▶ [INSTRUCTIONS TO FOLLOW]:
Rewrite each of the rows below with "tab" changed to "page" everywhere it appears, keeping everything else the same.

▶ [EXERCISE MATERIAL]:
^^^^^^^^^^^^^^^^

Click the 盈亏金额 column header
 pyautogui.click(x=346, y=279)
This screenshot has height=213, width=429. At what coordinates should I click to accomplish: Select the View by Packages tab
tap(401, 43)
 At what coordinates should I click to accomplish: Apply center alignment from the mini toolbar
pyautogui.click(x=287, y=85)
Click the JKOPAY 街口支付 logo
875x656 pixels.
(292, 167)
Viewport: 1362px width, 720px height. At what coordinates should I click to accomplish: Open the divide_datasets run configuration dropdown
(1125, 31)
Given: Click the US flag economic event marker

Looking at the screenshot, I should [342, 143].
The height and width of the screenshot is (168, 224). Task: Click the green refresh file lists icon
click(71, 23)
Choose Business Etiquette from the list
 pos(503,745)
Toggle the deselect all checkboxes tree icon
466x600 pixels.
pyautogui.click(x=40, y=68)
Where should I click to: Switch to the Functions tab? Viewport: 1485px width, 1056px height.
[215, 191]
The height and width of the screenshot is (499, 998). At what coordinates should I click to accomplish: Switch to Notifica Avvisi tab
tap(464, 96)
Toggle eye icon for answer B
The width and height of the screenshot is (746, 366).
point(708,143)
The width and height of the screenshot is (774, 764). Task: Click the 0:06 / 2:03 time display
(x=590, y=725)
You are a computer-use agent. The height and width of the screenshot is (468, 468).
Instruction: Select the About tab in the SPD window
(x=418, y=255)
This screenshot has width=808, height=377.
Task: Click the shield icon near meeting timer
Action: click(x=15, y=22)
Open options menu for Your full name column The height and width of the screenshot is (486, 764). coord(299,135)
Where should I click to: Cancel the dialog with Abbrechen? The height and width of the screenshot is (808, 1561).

^^^^^^^^^^^^^^^^

▶ [FINAL RESULT]:
Click the 盈亏金额 column header
 pyautogui.click(x=346, y=279)
This screenshot has height=213, width=429. At what coordinates should I click to accomplish: Select the View by Packages page
tap(401, 43)
 At what coordinates should I click to accomplish: Apply center alignment from the mini toolbar
pyautogui.click(x=287, y=85)
Click the JKOPAY 街口支付 logo
875x656 pixels.
(292, 167)
Viewport: 1362px width, 720px height. At what coordinates should I click to accomplish: Open the divide_datasets run configuration dropdown
(1125, 31)
Given: Click the US flag economic event marker

Looking at the screenshot, I should [342, 143].
The height and width of the screenshot is (168, 224). Task: Click the green refresh file lists icon
click(71, 23)
Choose Business Etiquette from the list
 pos(503,745)
Toggle the deselect all checkboxes tree icon
466x600 pixels.
pyautogui.click(x=40, y=68)
Where should I click to: Switch to the Functions page? Viewport: 1485px width, 1056px height.
[215, 191]
The height and width of the screenshot is (499, 998). At what coordinates should I click to accomplish: Switch to Notifica Avvisi page
tap(464, 96)
Toggle eye icon for answer B
The width and height of the screenshot is (746, 366).
point(708,143)
The width and height of the screenshot is (774, 764). Task: Click the 0:06 / 2:03 time display
(x=590, y=725)
You are a computer-use agent. The height and width of the screenshot is (468, 468).
Instruction: Select the About page in the SPD window
(x=418, y=255)
This screenshot has width=808, height=377.
Task: Click the shield icon near meeting timer
Action: click(x=15, y=22)
Open options menu for Your full name column The height and width of the screenshot is (486, 764). coord(299,135)
Where should I click to: Cancel the dialog with Abbrechen? The height and width of the screenshot is (808, 1561).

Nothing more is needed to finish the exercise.